Extrait =

L’utilisation de la biométrie en mode “live” garantit une sécurité supplémentaire, car elle assure que l’utilisateur est bien présent physiquement au moment de l’authentification. Les données biométriques collectées en temps réel, telles que les pulsations cardiaques, l’empreinte digitale en mouvement ou la reconnaissance de la paume de la main, sont beaucoup plus difficiles à reproduire ou à falsifier par rapport à des informations statiques.

Ainsi, en intégrant des mesures de sécurité basées sur la biométrie “live” et en 3D, les systèmes de paiement biométriques peuvent offrir une protection renforcée contre les tentatives de fraude et d’usurpation d’identité.

J’en parle aussi longuement dans un article sur le futur de l’identification numérique.

Face ID

Si l’on ajoute à cela la tokenisation, la solution semble a priori parfaite. Cependant, Ingenico ne précise pas certains points qui sont pourtant primordiaux. Faisons un bref rappel des différentes solutions de traitement des données biométriques :

  • La première solution, la plus utilisée, est la gestion des données en local, comme c’est le cas sur les smartphones. Les données biométriques sont d’abord tokenisées (comme avec Ingenico) puis enregistrées dans l’appareil sur un système de sécurité très particulier : le secure element. Ce système est mécaniquement séparé du reste du smartphone et donc inaccessible. De même, la carte bancaire est tokenisée et chiffrée en local avant d’être envoyée au serveur du réseau de paiement de cartes bancaires et des banques pour être associée au propriétaire du compte bancaire.
    Dans le Secure Element, les données biométriques sont associées à l’utilisation de la carte bancaire (elles peuvent l’être aussi pour d’autres supports tels que des cartes d’identité, de fidélité, etc.).
    Lors d’un paiement, le smartphone effectue un scan biométrique pour valider l’utilisation de la carte bancaire enregistrée. Il chiffre ensuite les informations de paiement et les transforme en token avant de les envoyer sur le réseau de paiement bancaire. Pour cela, on utilise des clés de chiffrement appelées “asymétriques”. Vous (ou plutôt votre smartphone) possédez une clé privée et une clé publique. De même, le destinataire (par exemple le service de paiement) possède également sa propre clé publique et privée. La clé publique chiffre les données et la clé privée les déchiffre. Ainsi, si quelqu’un parvient à intercepter les données lors de leur transfert, elles restent illisibles.

Données fournies =
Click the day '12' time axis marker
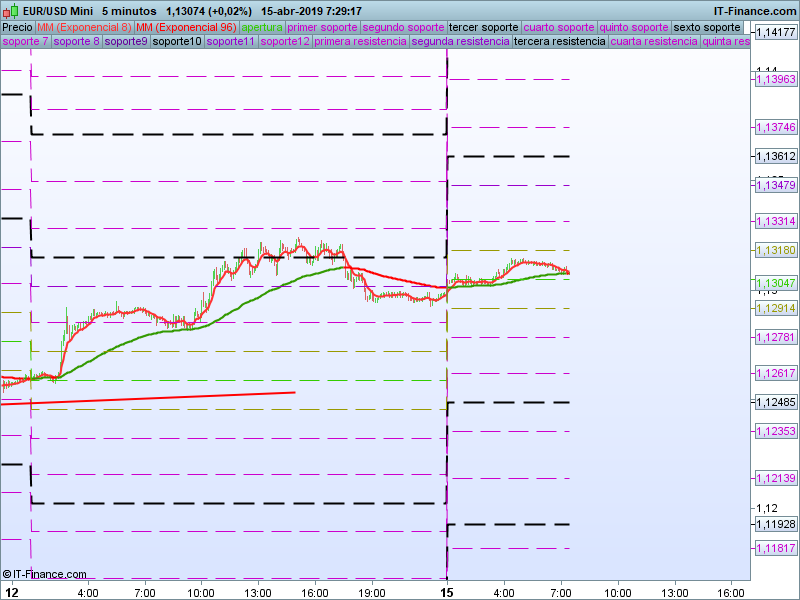Image resolution: width=800 pixels, height=600 pixels. (12, 592)
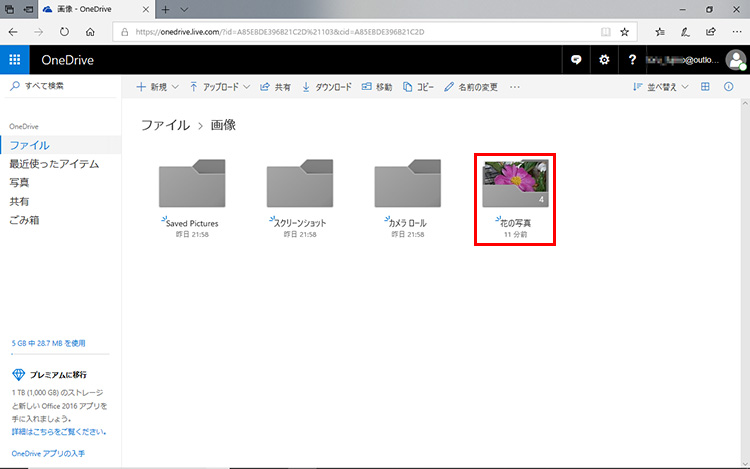
Task: Open the details info pane icon
Action: [729, 87]
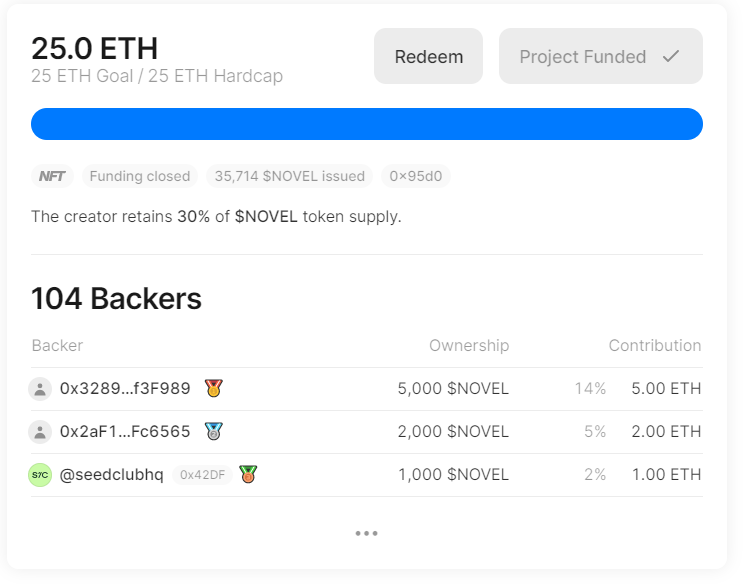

Consigne = Restituez mot pour mot, s'il vous plaît, le passage de l'extrait sur les paiements biométriques qui commence par "L’utilisation de la biométrie" et se poursuit jusqu'à "et d’usurpation d’identité.". Les lignes forment un matériau distinct de l'extrait.

Réponse attendue =
L’utilisation de la biométrie en mode “live” garantit une sécurité supplémentaire, car elle assure que l’utilisateur est bien présent physiquement au moment de l’authentification. Les données biométriques collectées en temps réel, telles que les pulsations cardiaques, l’empreinte digitale en mouvement ou la reconnaissance de la paume de la main, sont beaucoup plus difficiles à reproduire ou à falsifier par rapport à des informations statiques.

Ainsi, en intégrant des mesures de sécurité basées sur la biométrie “live” et en 3D, les systèmes de paiement biométriques peuvent offrir une protection renforcée contre les tentatives de fraude et d’usurpation d’identité.